Stealth HIPification
For those aspiring to port their workloads to HIP, AMD’s rough equivalent to CUDA, we need only modify the macro to prepend “hip
” instead of “cuda
” to the API call. In the CUDA Handbook source code, this prompted me to split the headers into a chError_cuda.h and chError_hip.h. When using this approach to HIPify, the preprocessor also must be enlisted to transform error codes and constants such as cudaMemcpyHostToDevice
. Additionally, our goto
-based error handling scheme requires that we explicitly ignore the error codes from functions such as cudaFree() and cudaStreamDestroy(); so the HIP edition of our error handling header file must include preprocessor transformations for those functions, as well.

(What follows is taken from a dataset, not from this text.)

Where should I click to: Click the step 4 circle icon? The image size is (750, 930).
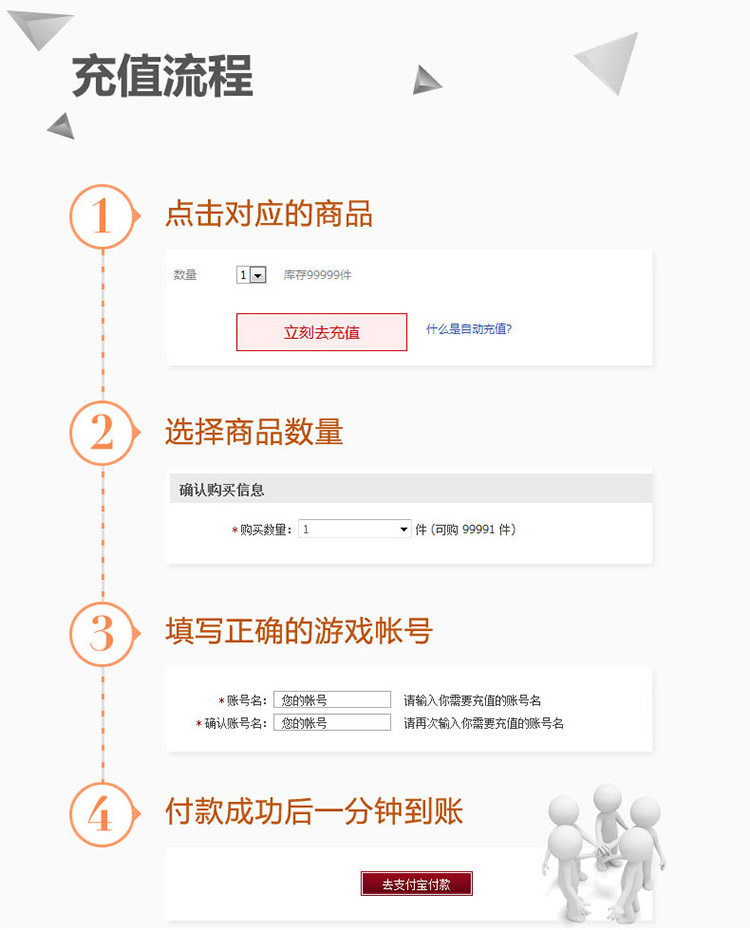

I wish the itinerant maintainer of the HIPify-perl and HIPify-clang tools would focus instead on a canonical header file to solve this problem in an officially-supported manner; in the meantime, would-be adopters of HIP are left to either use the preprocessor, as I have chosen to do, or use source-to-source translation to preprocess their source files.
Conclusion
Error handling is at once pervasive and prone to pitfalls. CUDA developers can write incorrect code, or code that is doing superfluous error checks, with disturbing ease. I’d encourage anyone maintaining a significant CUDA code base to periodically do an “error handling audit,” and make sure errors are being checked and handled correctly.